William H. Schaberg

William H. Schaberg

William Schaberg graduated from Fairfield University in 1966 with a degree in history. He began his
business career in the local family business and ended it 39 years later as the Vice-President of
Corporate Development and Communications for the American Reprographics Company.

Today, he is the proprietor of Athena Rare Books, a firm specializing in first edition copies of works
important to the history of ideas. Always attracted to philosophy, Schaberg began collecting first edition copies of the German
philosopher Nietzsche’s works in 1984 – a passion which quickly spread to other philosophical writers.
There was confusion over what actually qualified as a Nietzsche “first” edition because his three
publishers all went bankrupt. To sort out that confusion, William began doing research at Yale University
and at libraries and archives in the USA and in Europe.

The result of these efforts was the 1995 publication of his first book, The Nietzsche Canon: A Publication
History and Bibliography, by University of Chicago Press. The philosophical community was so
impressed with the scholarly contributions made in that work that it was translated and published in
German by Schwabe & Co. in 2002.

Schaberg had acquired Jim Burwell’s copy of the Multilith printing of Alcoholics Anonymous and, in 2007,
he began doing research in several A.A. archives to determine exactly how many of those offset copies
had been printed in early 1939. While the actual printer’s invoice proved to be elusive, other
contemporary documents caught his attention, providing solid evidence that many of the revered
stories told about A.A.’s early years were just not accurate.

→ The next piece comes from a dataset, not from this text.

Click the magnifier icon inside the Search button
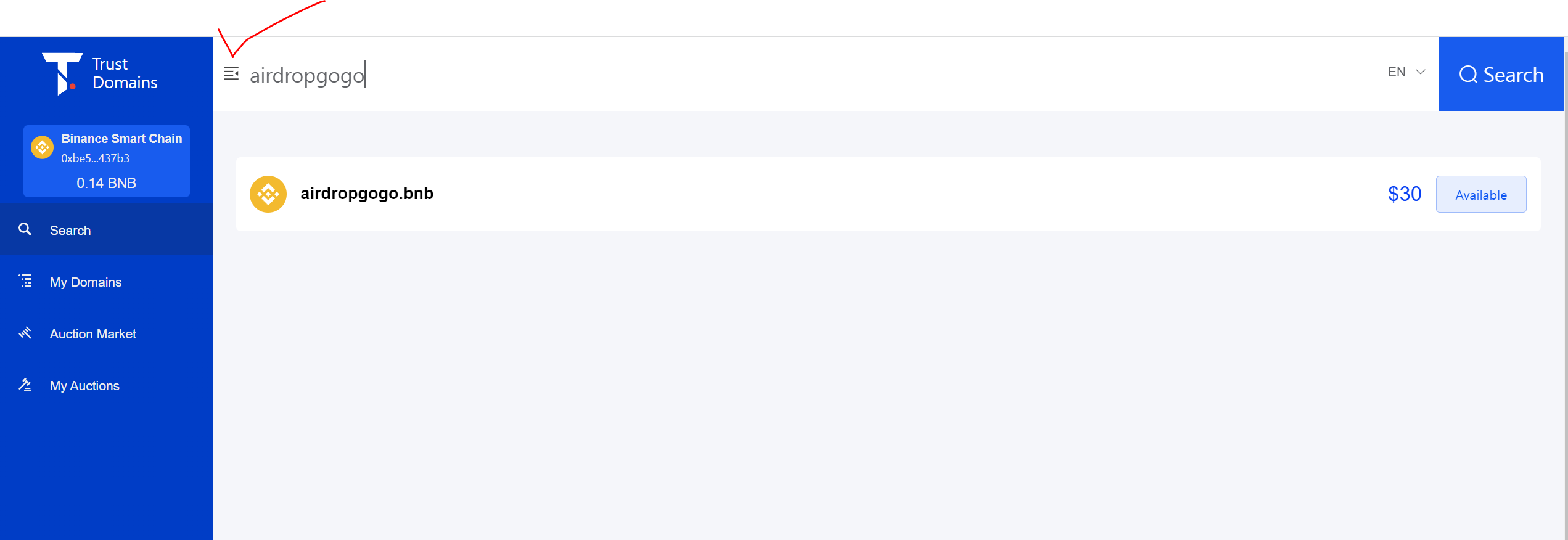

The result of William’s 11 years of research and 7 years of thoughtful evaluation and writing can be
found in Writing the Big Book: The Creation of A.A., a scholarly work that challenges many of A.A.’s
creation myths and, for the first time, tells the month-by-month story of what actually happened
between October 1937 (when the idea of a book was first proposed) and April 10, 1939 (the day it was
finally published).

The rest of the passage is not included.